This Title Is Available From Amazon

“Dad thinks I’m a nuisance” It may be sunny but Emma’s perfect world seems to be unravelling in front of her.

First her friend Becca started being horrible to EVERYONE and now Daddy is ignoring her and acting weird.

Emma can’t help but worry that it is all her fault and as the storm clouds gather over her Dad she feels more and more guilty and responsible.

If only she could get everything back to normal. This summer she realises that growing up can be a rollercoaster and maybe, just maybe, she should relax and enjoy the ride.

About The Author

Miranda Newboult grew up in East Sussex and now lives five miles from where she was born. She spent most of her childhood with her nose in a book but did manage to find time to go to school at Roedean and then do a degree in English and Related Literature at York University. She now works for Canterbury Christ Church University as a Consultant in Leadership and Management Development and spends the rest of her time looking after her young family and an ever-increasing number of animals. Emma’s Stormy Summer is Miranda’s first novel.

Miranda says:

“When I was growing up I read books all the time but never dreamed I would write one myself. Books were my escape rather than my reality. I was a child who enjoyed school and my most inspirational teachers were those that taught English and shared my passion for people who existed both on paper and in the imagination.

I am not a fussy reader, many different genres catch my attention, and when I start a book, I always finish it, totally immersed in the story. When I started to write, I experienced something similar. I was nagged and harassed by the story, only finding peace once I had committed the words to paper – I was being pestered to tell the tale. I hope I continue to be for a long time.”

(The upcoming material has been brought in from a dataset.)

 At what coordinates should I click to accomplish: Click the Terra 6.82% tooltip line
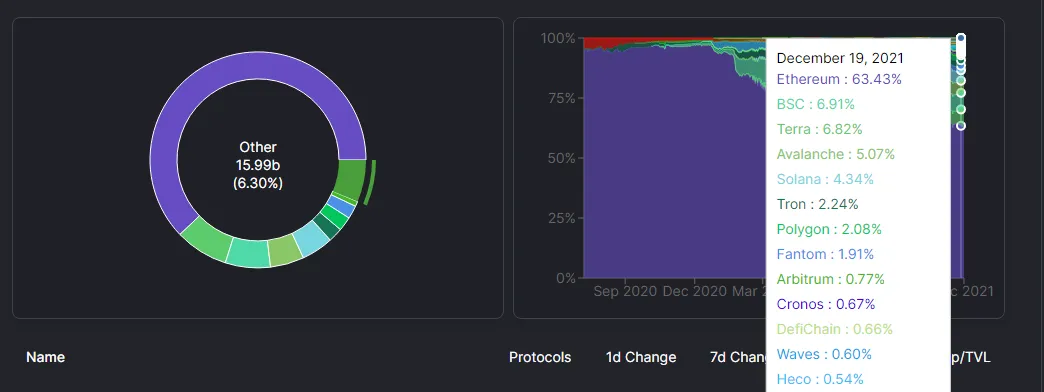(820, 129)
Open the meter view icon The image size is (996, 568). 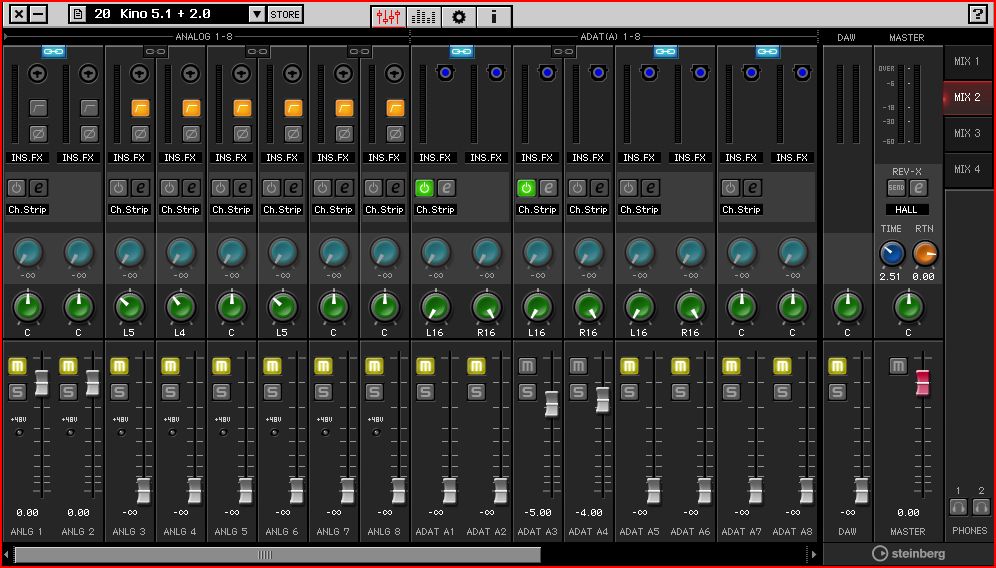coord(424,16)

My Thoughts About The Book

Children’s or YA fiction is not a genre that I would usually read, however, after exchanging messages with Miranda’s publisher, Tannbourne Ltd. who are themselves a newly formed company and have ‘Emma’s Stormy Summer’ as their first published book, they offered to send me a copy to read/review.

Not being one to ever turn down a book, I decided to use the exercise to ascertain just how much children’s literature has moved on since I was a child, as never having had children of my own, I have not had to keep pace with this no doubt, evolving and  changing market.

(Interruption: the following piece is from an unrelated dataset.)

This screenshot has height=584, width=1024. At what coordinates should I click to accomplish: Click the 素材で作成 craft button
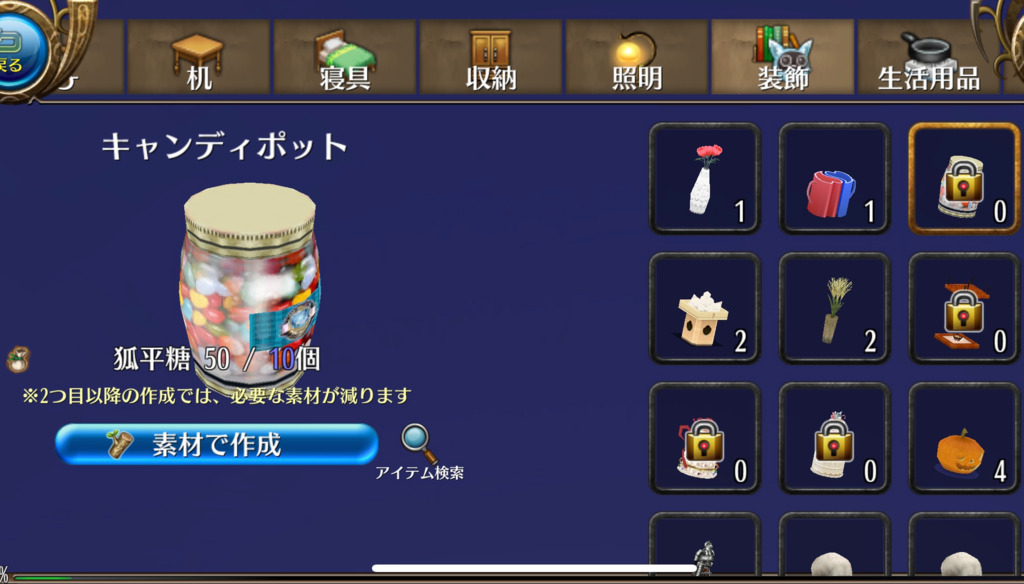point(217,444)
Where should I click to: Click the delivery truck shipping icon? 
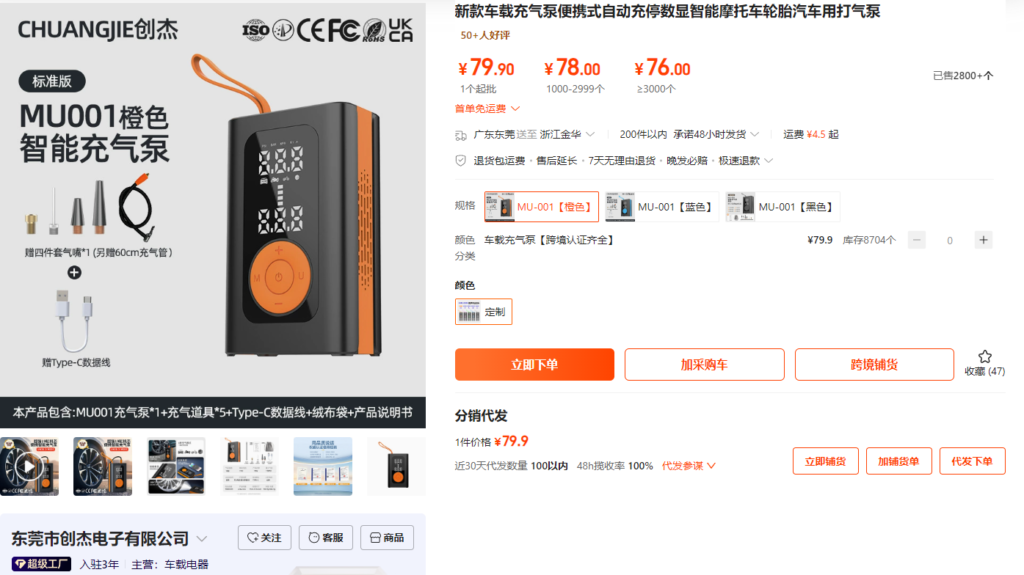460,135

‘Emma’s Stormy Summer’, is aimed at the 8-12 year age group and from talking with other bloggers I learned that, yes, little girls do still like to read ‘nice’ books and having researched the marketplace came to the conclusion that Miranda is up there with her contemporaries in the genre, dealing as she does, with real life, important and difficult issues in her book, in a sympathetic and engaging way, without being at all patronising or over emotional.

Through Emma, Miranda weaves a story of contemporary family relationships, with their inherently poignant and touching moments, uplifting gentle moments, high drama and humour.

‘Emma’s Stormy Summer’, has captured the joys, fears and uncertainties that surround young girls approaching adolescence, with all their social dynamics and strong themes of family and friendships, especially the special bond and relationship which exists between mother and daughter.

Issues are dealt with in a mature and adult way, with great honesty being the central linchpin of the whole book.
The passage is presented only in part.